__Tarefa escrita A__. No texto sobre o sujeito na análise do discurso, o que o sujeito é, na verdade?
__Tarefa escrita B__. Retome o texto sobre o sujeito na análise do discurso, escrevendo a partir da sua última frase.

__Texto da página__.
A análise do discurso concebe o sujeito não como um dado a priori, como já definido desde o nascimento e como único e idêntico a si mesmo, como fazem outras teorias da linguagem. De acordo com Mussalim (2003, p.110), a ideia de sujeito para a AD não é como "aquele que decide sobre os sentidos e as possibilidades enunciativas do próprio discurso, mas como aquele que ocupa um lugar social e a partir dele enuncia, sempre inserido no processo histórico que lhe permite determinadas inserções e não outras". Assim sendo, o sujeito não é dono de um saber consciente e não fala tudo o que quer na hora que deseja. Em outras palavras, ele não domina o seu próprio discurso. Na verdade, o sujeito é uma posição vazia, que pode ser ocupada por diferentes indivíduos. Uma posição que pertence a uma Formação Discursiva e que, portanto, sofre coerções naquilo que pode ou não dizer. Ao falar, o indivíduo assume uma posição na ordem do discurso, comunicando não o que deseja conscientemente, mas somente aquilo que aquela posição permite-lhe pronunciar em uma conjuntura histórica determinada.

__Lista de linhas__.
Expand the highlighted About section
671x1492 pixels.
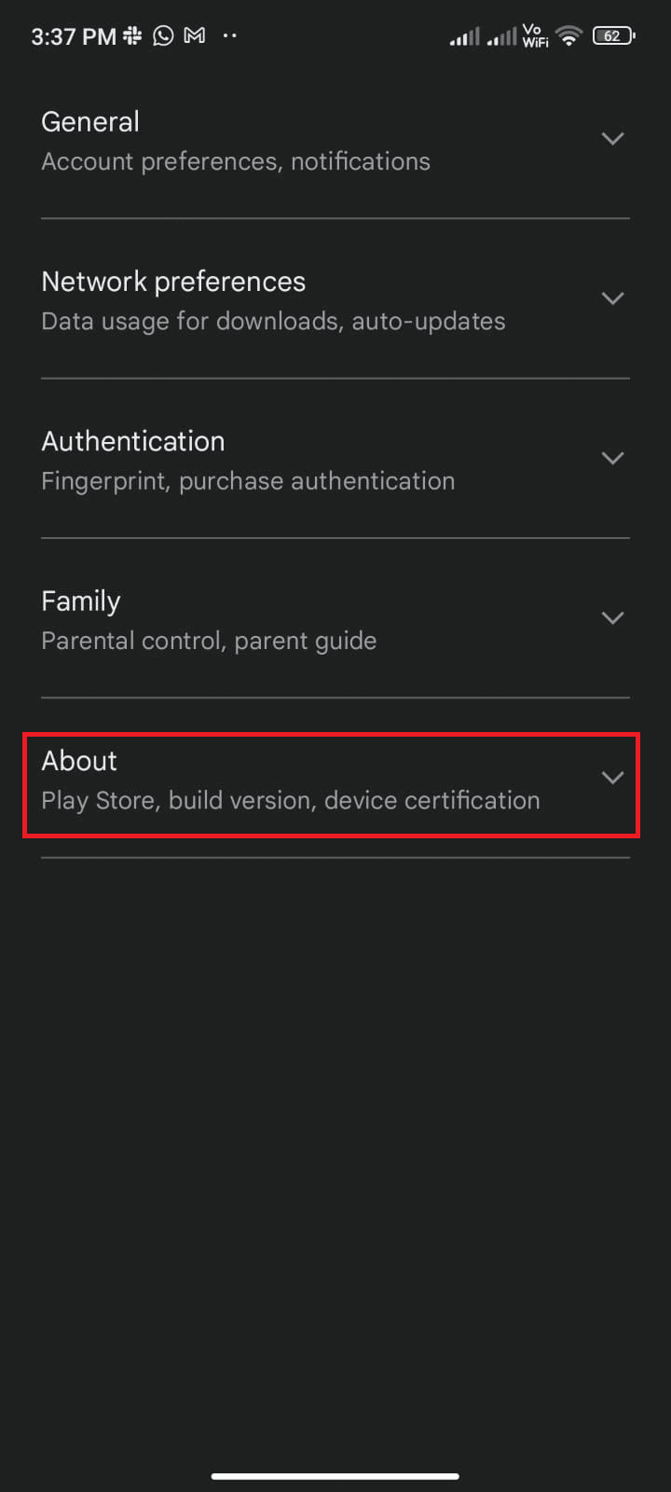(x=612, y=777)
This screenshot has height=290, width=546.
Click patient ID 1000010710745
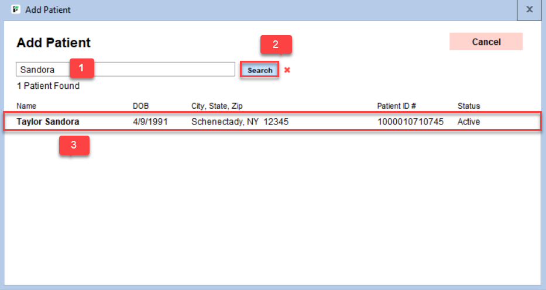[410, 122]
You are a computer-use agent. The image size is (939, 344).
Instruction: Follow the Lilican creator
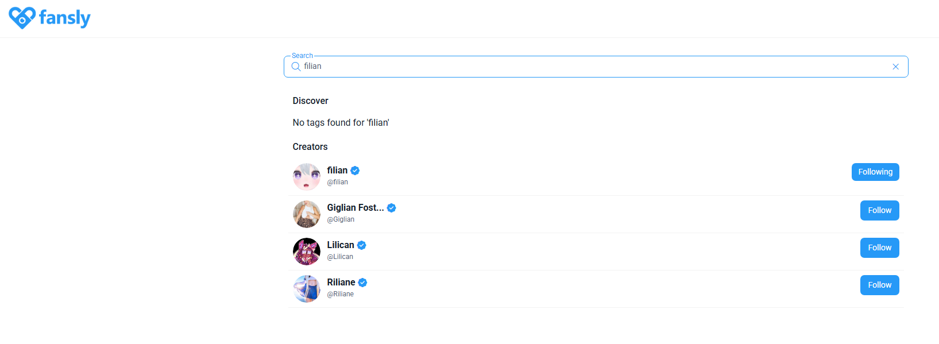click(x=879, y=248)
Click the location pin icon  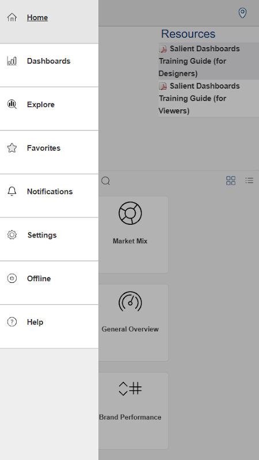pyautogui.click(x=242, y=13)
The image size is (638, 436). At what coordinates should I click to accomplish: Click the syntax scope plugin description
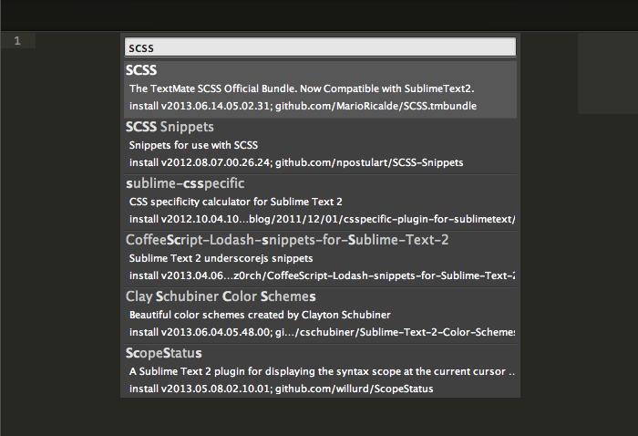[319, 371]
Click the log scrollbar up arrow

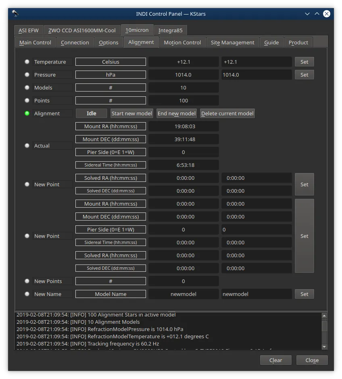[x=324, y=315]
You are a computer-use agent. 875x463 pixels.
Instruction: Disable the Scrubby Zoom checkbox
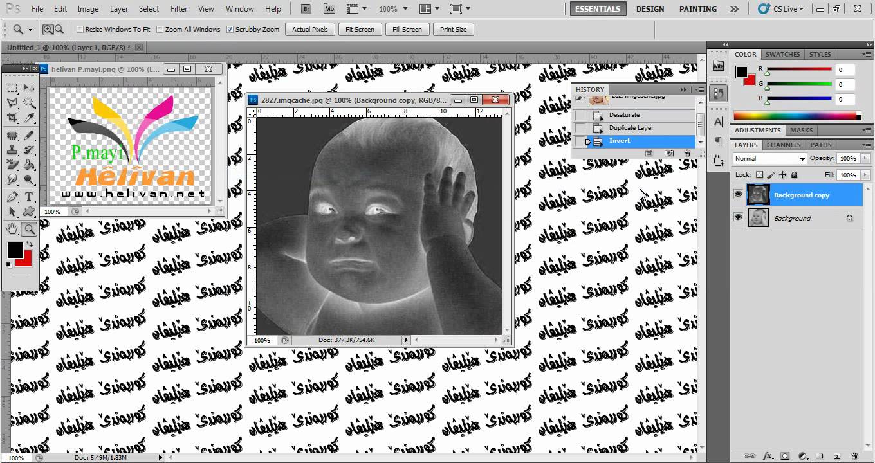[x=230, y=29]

__Resposta A__. Uma posição vazia, que pode ser ocupada por diferentes indivíduos.

__Resposta B__.
Falando de outro modo, o sentido não pertence ao indivíduo que o produz, mas a uma Formação Discursiva, na qual se insere a posição sujeito que esse indivíduo ocupou para produzir esse sentido, ou melhor, esse efeito de sentido. É por isso que, quando o analista busca interpretar o sentido de um enunciado, ele não pode jamais deter-se somente ao intradiscurso, ou seja, à materialidade textual do discurso, mas deve ir em busca, também, do interdiscurso, isto é, do conjunto de enunciados exteriores e anteriores ao texto materializado que pertencem a discursos advindos de outras épocas e de outros lugares sociais e que se entrecruzam no núcleo de uma Formação Discursiva (cf. SILVA, 2008). Nos termos de Foucault, o analista deve interrogar, tendo em vista a noção-conceito de FD, "porque um enunciado foi produzido em uma dada conjuntura histórico-social e não outro em seu lugar?".

3 Considerações sobre a semiótica social

Baseada na Linguística Sistêmico-Funcional de Halliday, a semiótica social considera os vários sistemas semióticos, inclusive a linguagem, como conjuntos de recursos que estão à escolha dos falantes de determinada cultura para realizarem sentidos em contextos sociais. Portanto, os sentidos são tidos não como inerentes aos signos, mas como pertencentes a uma dada cultura e influenciados pelas relações conflituosas que determinam a estrutura social de um grupo.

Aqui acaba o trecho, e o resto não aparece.